Radio towers at the Summit of Mt. Lukens.

Mt. Lukens is in the Angeles National Forest. From I-210 east or westbound in La Crescenta take the Pennsylvania Avenue exit north to Foothill Boulevard. Turn left (west) on Foothill Boulevard to Dunsmore Avenue. Turn right (north) on Dunsmore Avenue towards George Deukmejian Wilderness Park (City of Glendale). Make a right at Markridge Road, and then make a left at the park sign entrance, proceed for about 1/2 a mile or so, and then park in the lot to your right. Unlimited parking. Just in case, if you have one, display an adventure pass, although I do not think it is needed there.

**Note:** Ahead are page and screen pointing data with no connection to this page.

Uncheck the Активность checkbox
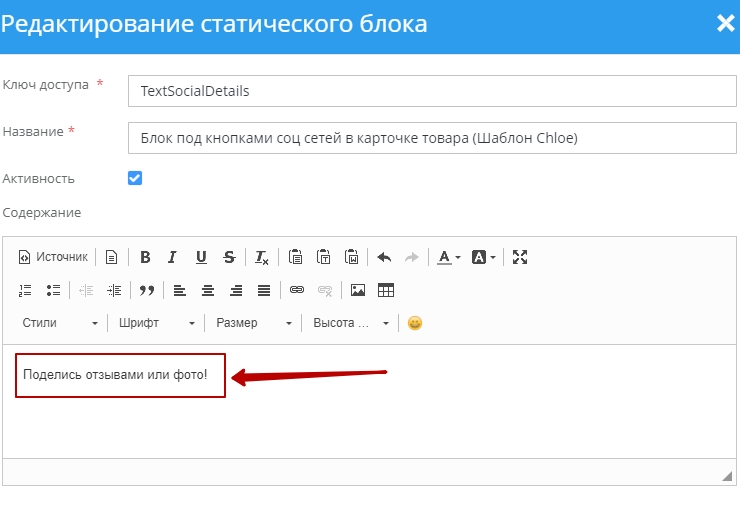Image resolution: width=740 pixels, height=505 pixels. tap(135, 178)
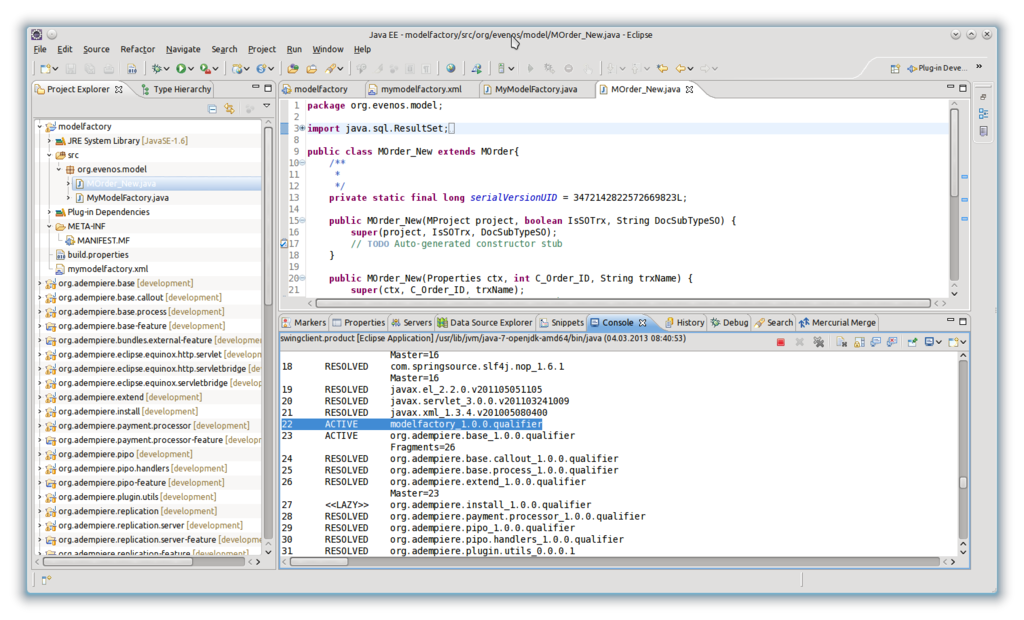This screenshot has height=620, width=1024.
Task: Maximize the editor area
Action: 962,89
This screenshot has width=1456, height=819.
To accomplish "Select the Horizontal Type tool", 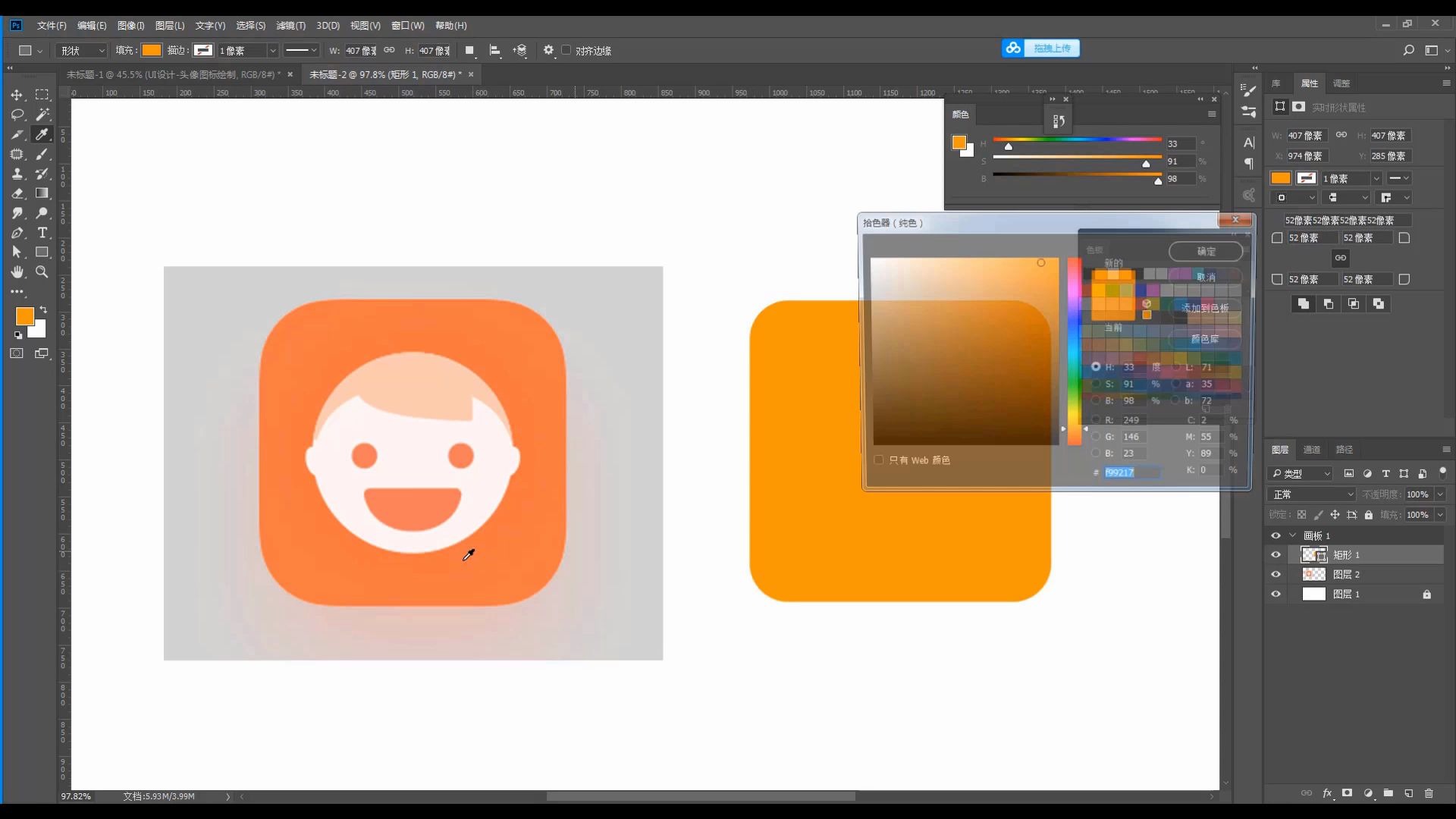I will [42, 233].
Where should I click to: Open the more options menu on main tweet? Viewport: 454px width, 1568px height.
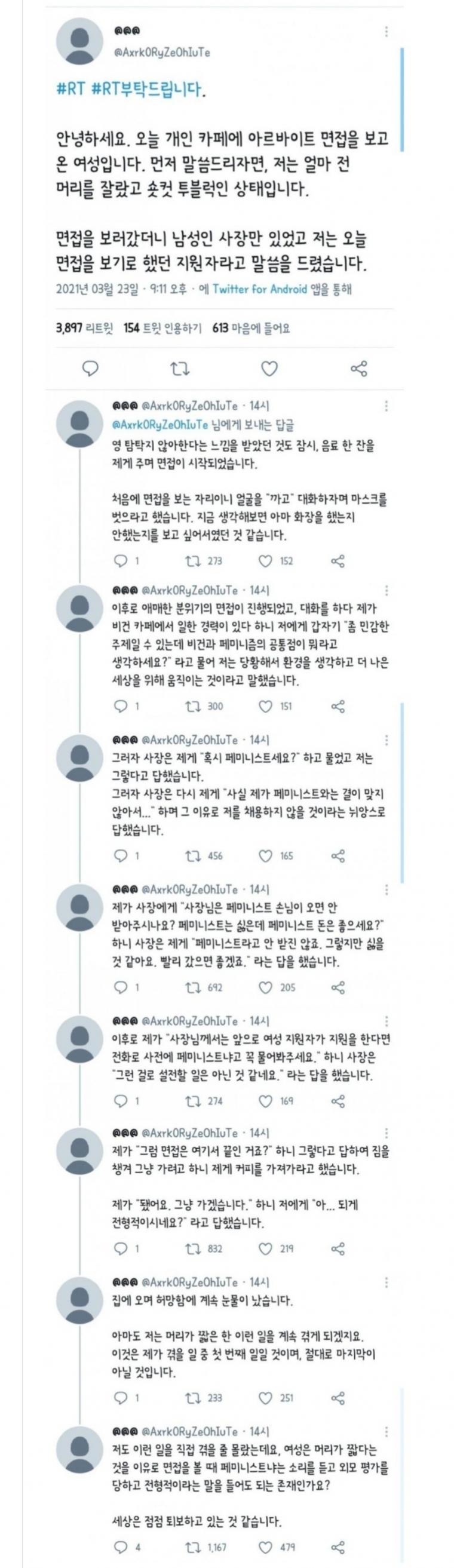pos(386,31)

If you have any additional questions about this hike, feel free to leave a comment here, and/or email me at

Switzer Falls

This was an excellent moderate hike! The scenery is amazing. The trail is mostly shaded, but, if you want to get next to the main waterfall(Switzer Falls), you will have to ascend for a little while on this great canyon with magnificent views! Then, you will descend down into the stream. You will go left and see a smaller waterfall up ahead, but, if you want to get next to the main one, you will have to climb a bit and do some boulder hopping. This a great hike to take pictures. The stream all along the hike has several pools and you can get above the main waterfall if you scale down the canyon wall, but, I would not recommend this if you are not an experienced hiker and/or climber. I have done A LOT of hikes in the Angeles Forest and this is one of the nicer trails that has a waterfall. The trail is pretty well maintained and it does cross with other trails if you wish to explore more of the area.

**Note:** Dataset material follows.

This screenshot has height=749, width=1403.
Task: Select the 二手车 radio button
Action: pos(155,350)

Switzer Falls Main Tier Waterfall.

This is a 4.5  mile round trip, but, getting to Switzer Falls seemed a little bit longer. I did not see a lot of trash and did not see any graffiti, so that is a big plus. I think these taggers and/or gang members  that vandalize areas like this should be slapped with an automatic $1,000.00 fine and spend 30 days in jail. On weekends, there are a lot of people doing this hike and/or picnicking, so, people are definitely taking advantage of this beautiful area. If you park on the Angeles Crest 2 Highway, you gain about another 250 feet of elevation, but, if you start at the actual trailhead by the parking lot, you will gain about 700 feet of elevation. The first part of the hike is very shaded, but after 1.5 miles or so, you will see a switchback on the right and that will ascend for a little bit and that will put you on a slope along a canyon and have great views of the other canyons around(please watch your step in this are because the trail is narrow and in some areas you are several hundred feet up), and then descend into the creek where, and, like I said, you will have access to the smaller waterfall, and, then of course, the main one if you go further. Please proceed at your own risk if you decide to go further.

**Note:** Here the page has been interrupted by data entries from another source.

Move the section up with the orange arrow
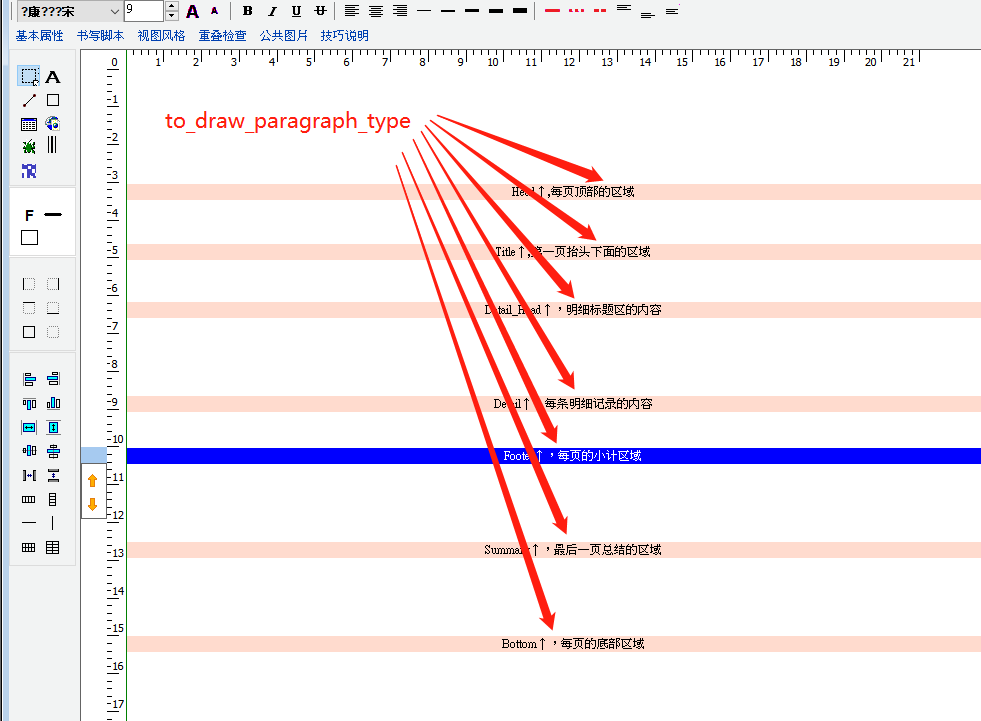 pos(93,481)
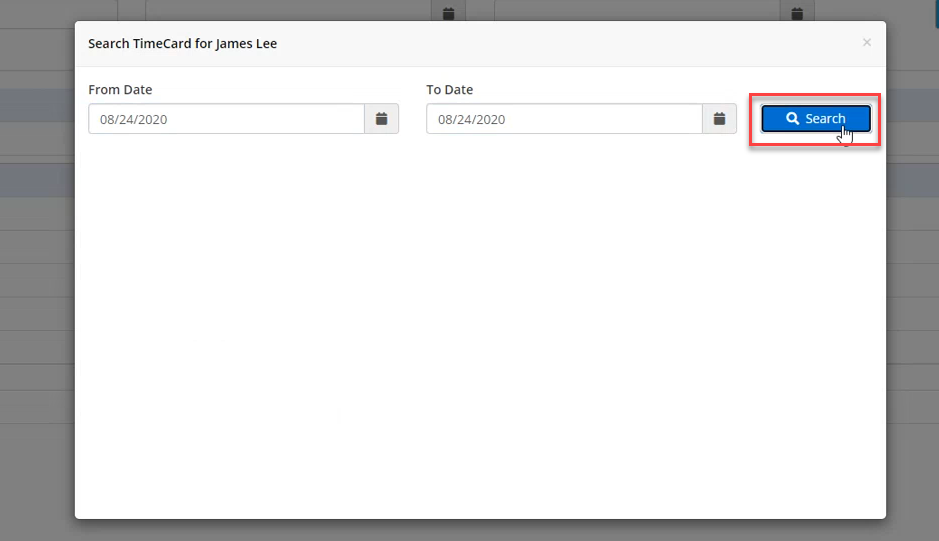This screenshot has height=541, width=939.
Task: Click dimmed overlay left of the dialog
Action: tap(36, 300)
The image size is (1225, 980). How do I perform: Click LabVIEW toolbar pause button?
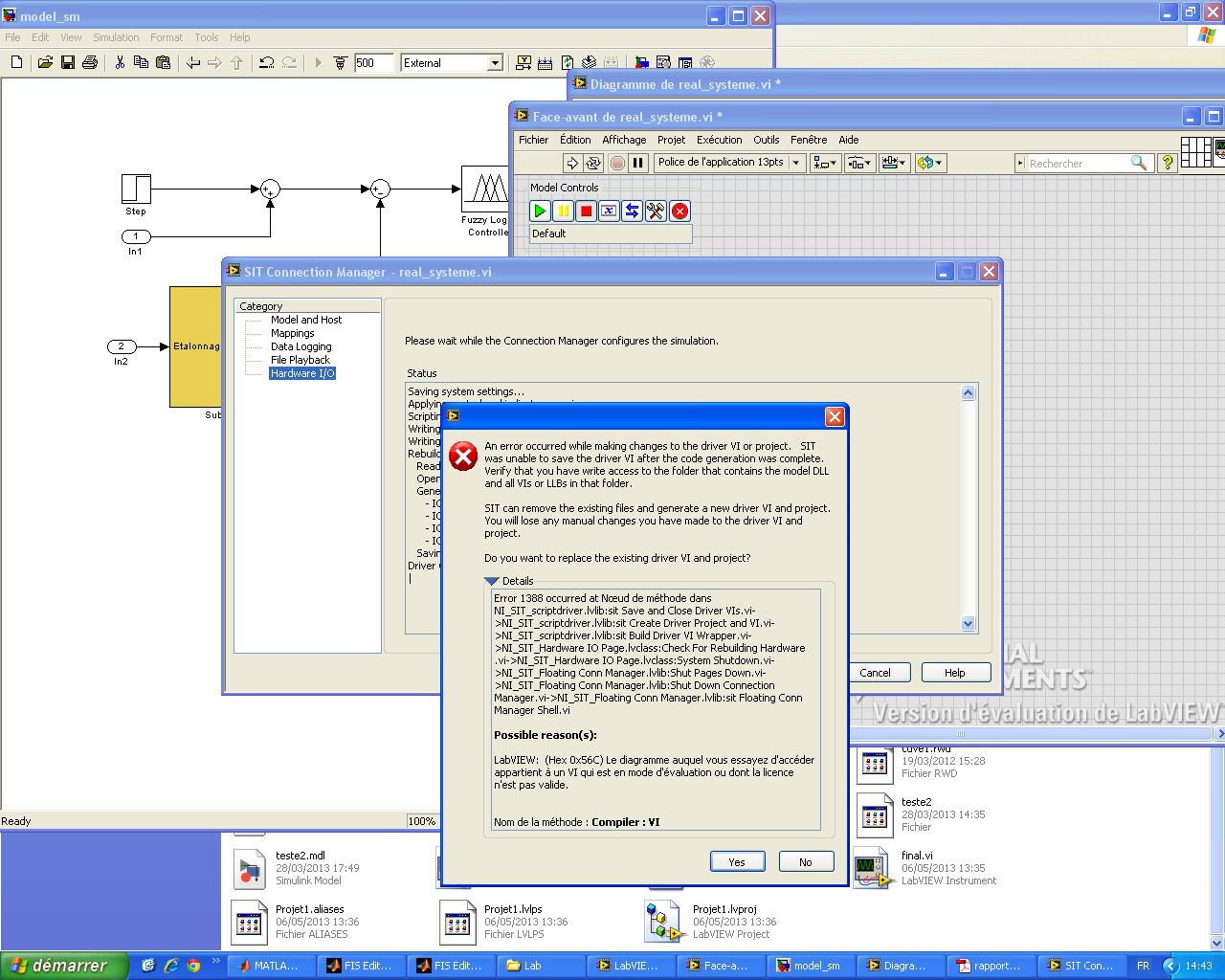coord(638,164)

Switzer Falls Smaller(Lower) Tier Waterfall.

Switzer Falls Statistics:

  • Elevation Gain – 700 feet
  • Round Trip – 4.5 Miles
  • Suggested Time – 2.5 to 3 hours
  • Difficulty – Moderate
  • Best Season –  All Year

Just Above Switzer Falls(Main Waterfall).

Switzer Falls is in the Angeles National Forest. From Interstate 210 in La Canada, take Highway 2 north and drive 10 miles to Switzer picnic area on the right. Descend to the parking area outside the campground. You will see a footbridge over the stream leading to the trail head. Display your adventure pass.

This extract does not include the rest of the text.